--- RECORDS FOR THE TASK Enclosed Below ---
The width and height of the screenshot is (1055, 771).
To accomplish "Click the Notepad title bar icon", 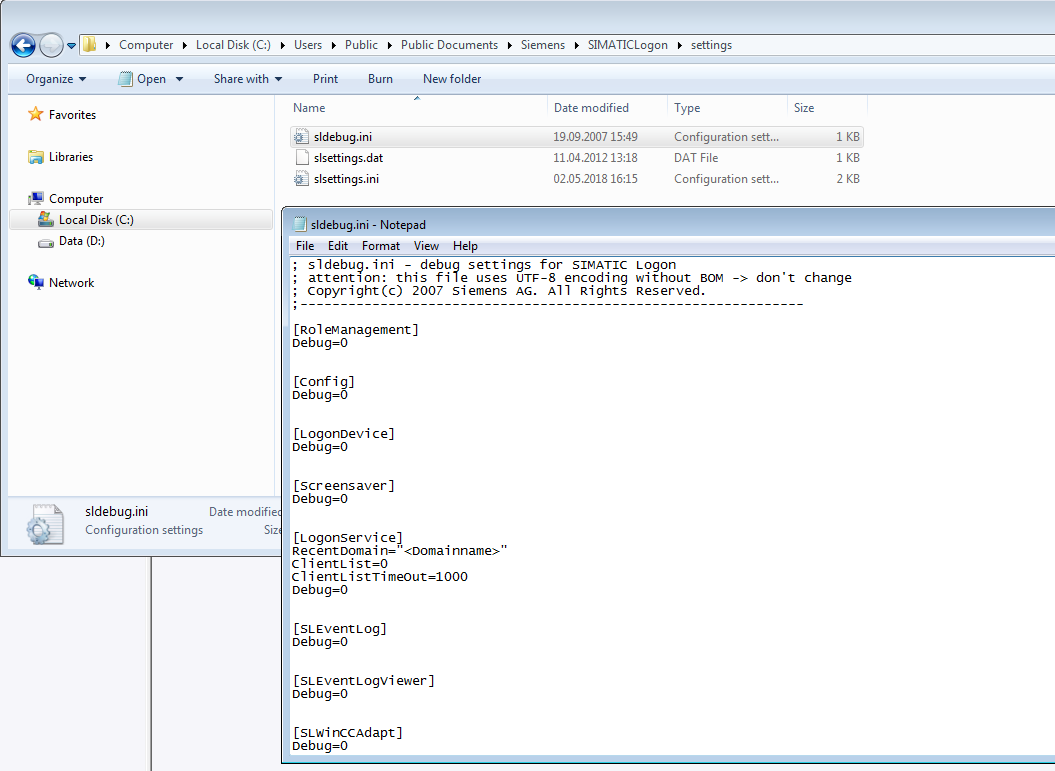I will [x=298, y=225].
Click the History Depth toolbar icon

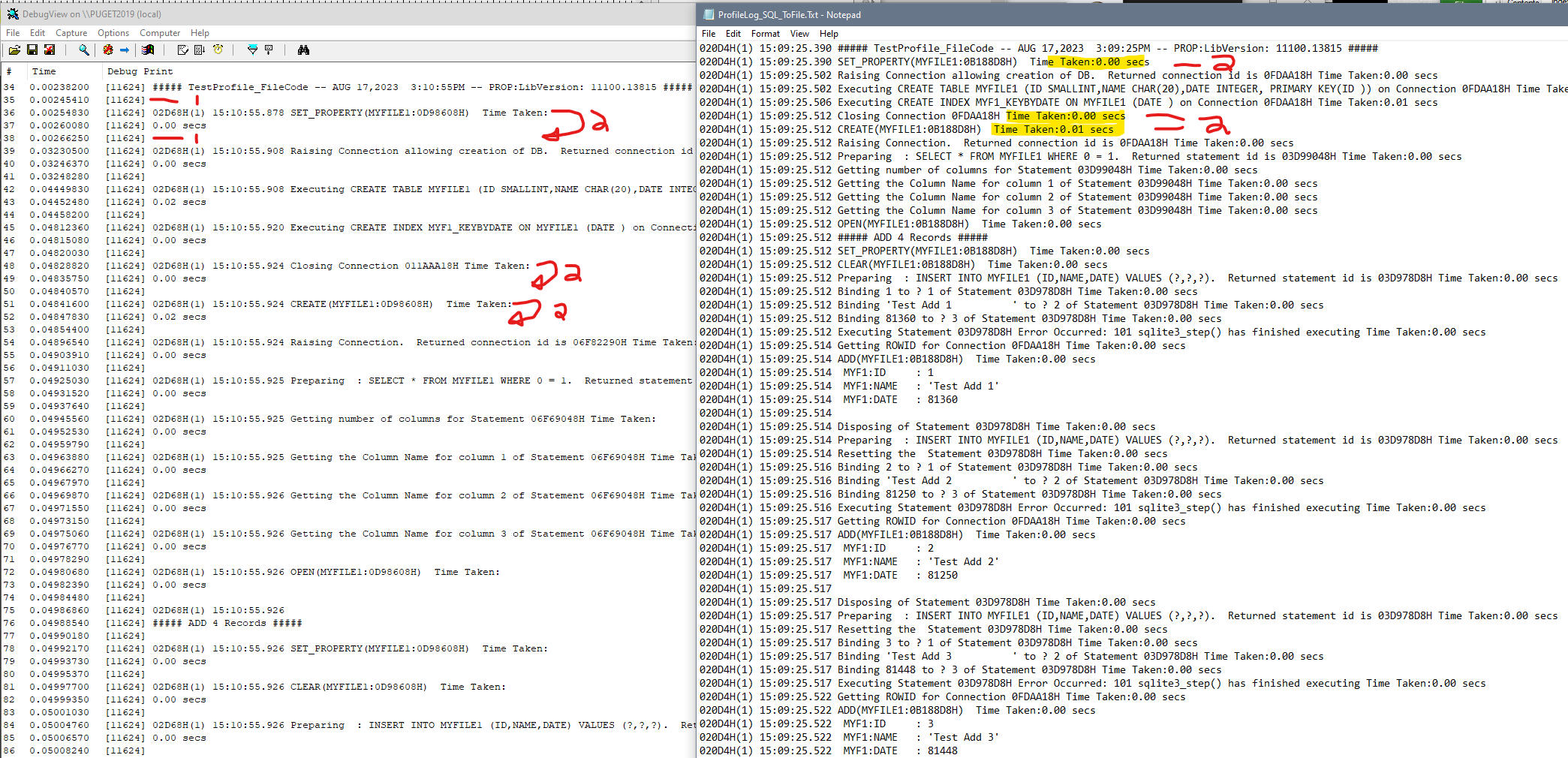coord(269,50)
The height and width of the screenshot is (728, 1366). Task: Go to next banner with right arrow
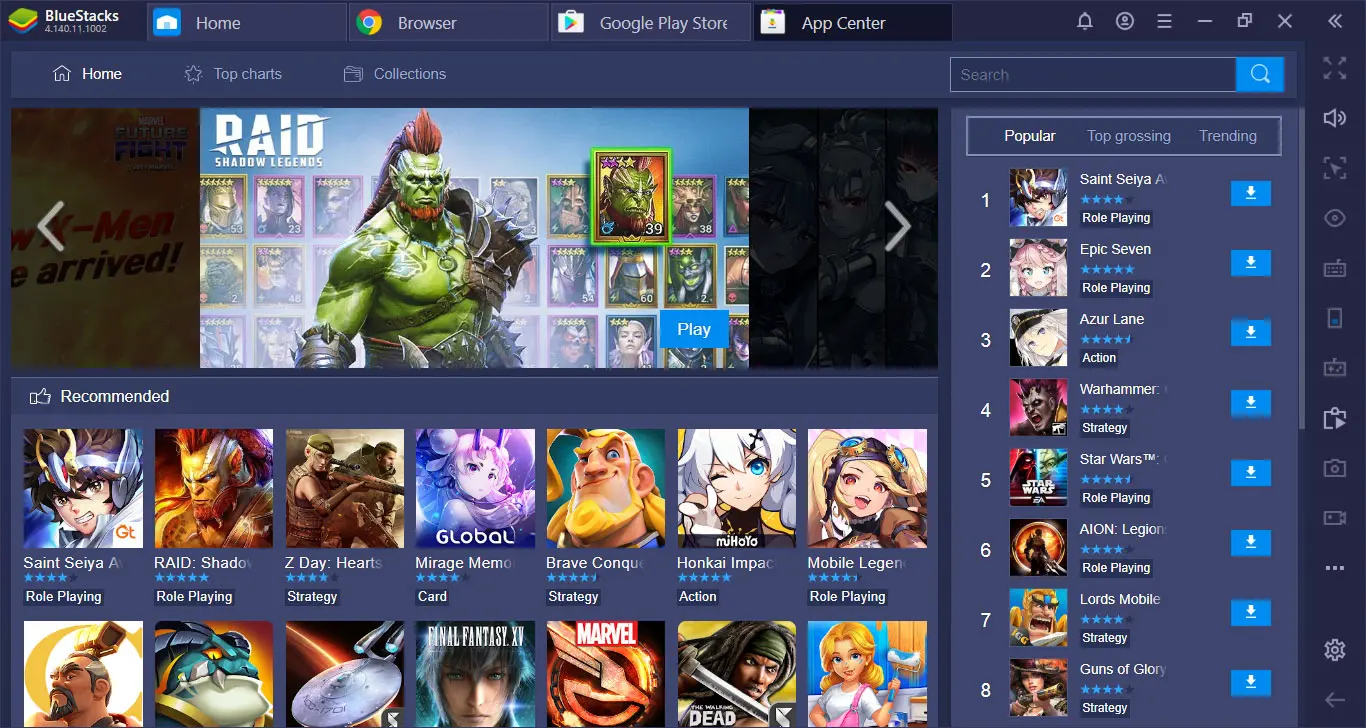[897, 229]
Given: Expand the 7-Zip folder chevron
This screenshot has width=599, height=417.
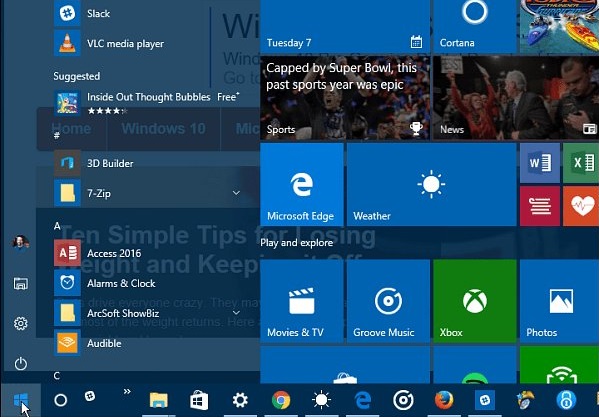Looking at the screenshot, I should 236,193.
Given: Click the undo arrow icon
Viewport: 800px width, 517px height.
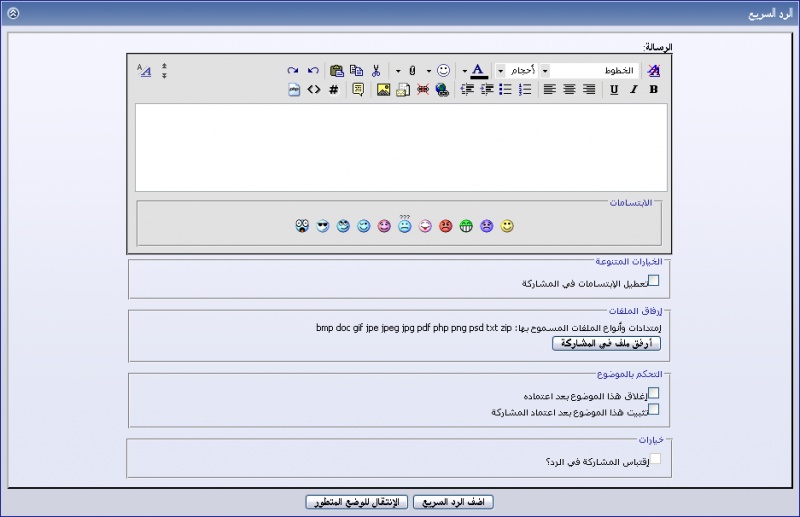Looking at the screenshot, I should point(313,71).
--- End of Enclosed RECORDS FOR THE TASK ---
### TASK REQUIREMENTS
Please return every line of the material above that includes "Given".

### FINAL ANSWER
Given: Expand the 7-Zip folder chevron
Given: Click the undo arrow icon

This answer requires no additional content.